There are many good sources to explore other ways for the upper body to move and more scientific studies on the upper body. Laban for Actors and Dancers by Gene Newlove provides some nice exercises and explanations of qualities of movement and gives some good situational examples.
   Any beginning ballet basics book is beneficial, although it may be difficult for someone who has never tried it. The eight ballet port de bras are always listed. One that talks about the science behind ballet and has a good chapter on the upper body is Both Sides of the Mirror: The Science and Art of Ballet by Anna Paskezska.
   An excellent dance performance video is called American Ballet Theatre Now: Variety and Virtuosity. It has varied excerpts from classical ballets to modern ones. One excerpt I show to conducting classes is called “Remanso” by the choreographer Nacho Duato.

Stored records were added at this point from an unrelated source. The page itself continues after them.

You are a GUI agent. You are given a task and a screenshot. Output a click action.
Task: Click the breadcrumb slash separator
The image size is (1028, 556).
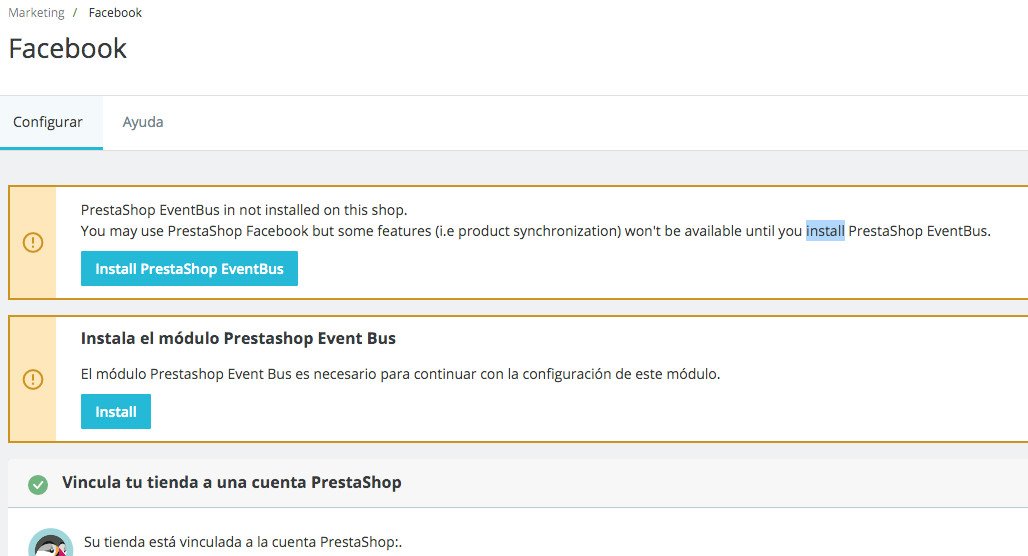(75, 13)
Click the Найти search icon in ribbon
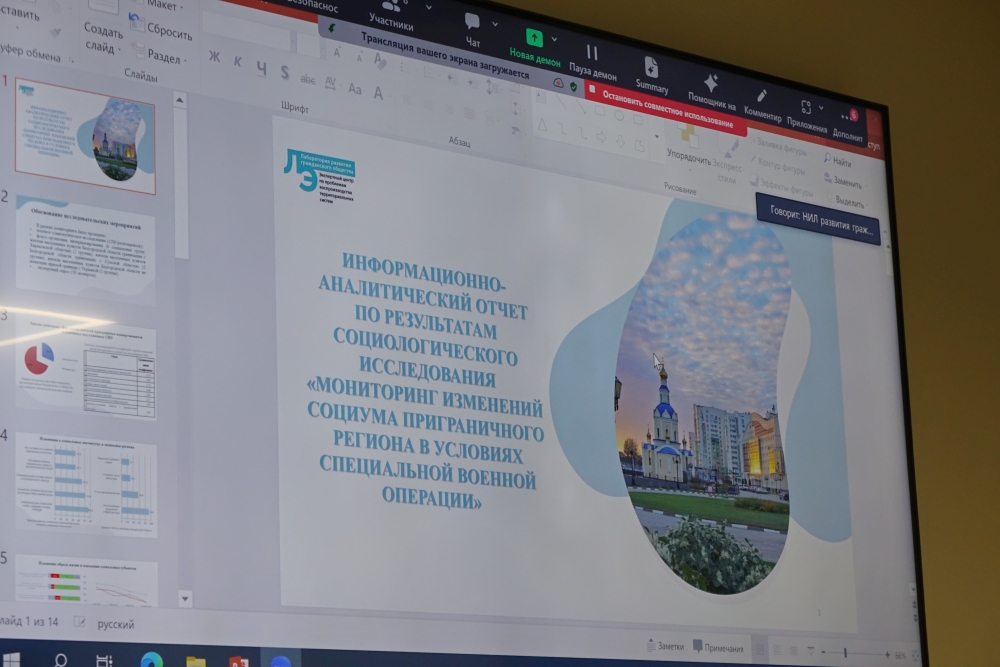 point(828,159)
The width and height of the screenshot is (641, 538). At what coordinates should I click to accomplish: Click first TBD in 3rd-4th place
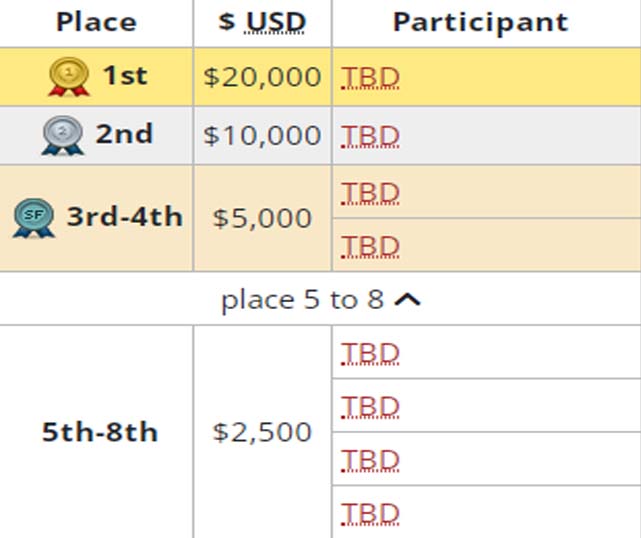(x=370, y=193)
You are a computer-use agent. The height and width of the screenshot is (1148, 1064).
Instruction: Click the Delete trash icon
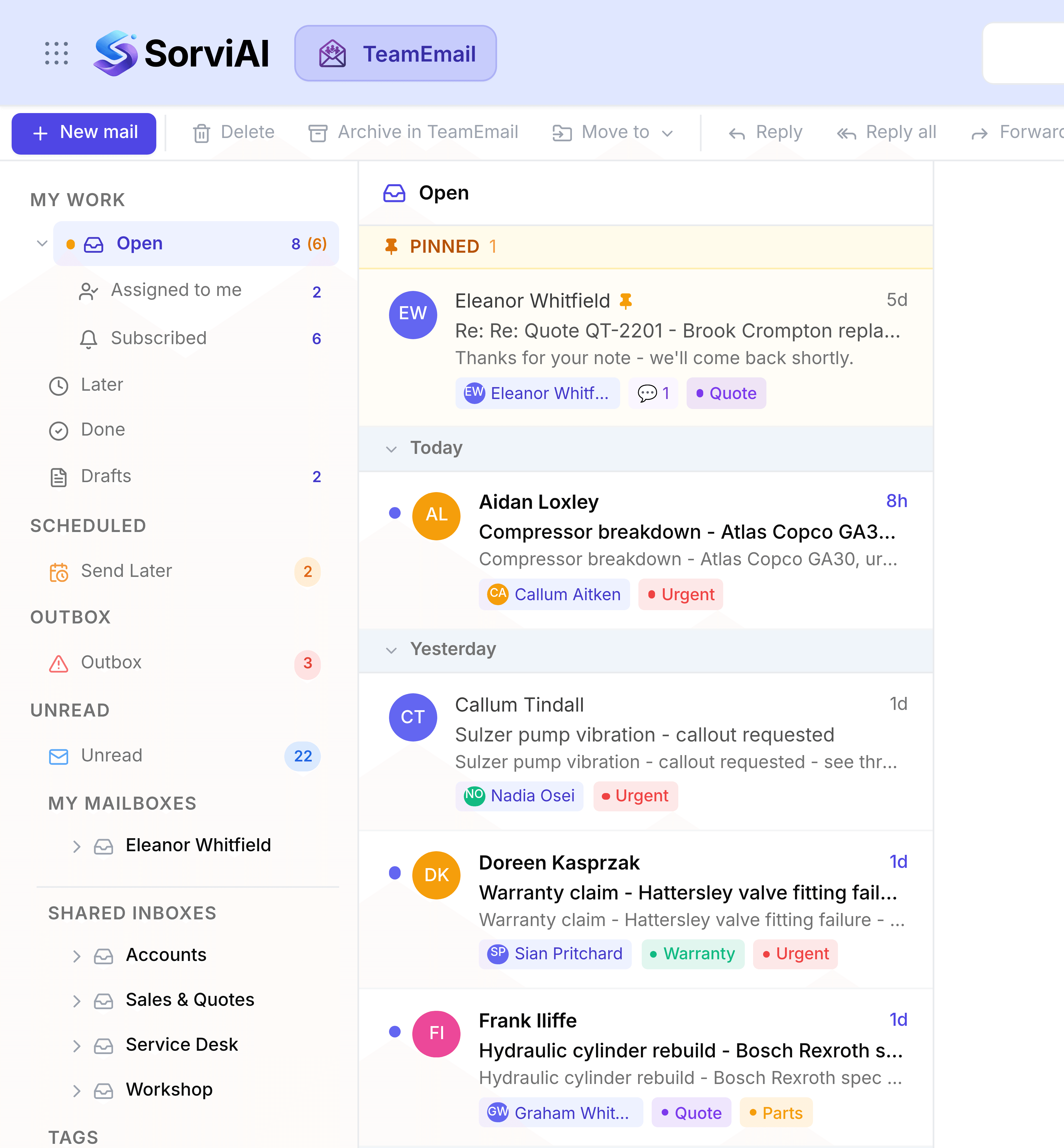[201, 133]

   A conducting student at University of Georgia takes three or four undergraduate conducting classes, compared to dancers, who have countless hours of dance technique under their belts,  but musicians can benefit from the same techniques. They can explore larger ranges of motion and then bring them back into the traditional conducting patterns and see how left arm gestures can benefit from new movement ideas. Because we all learn and move from muscle memory, what the body naturally does is based on the vocabulary of movement that has been learned. Someone who hasn’t thought through how arm motion originates in the core or experimented with various motions has restricted movement.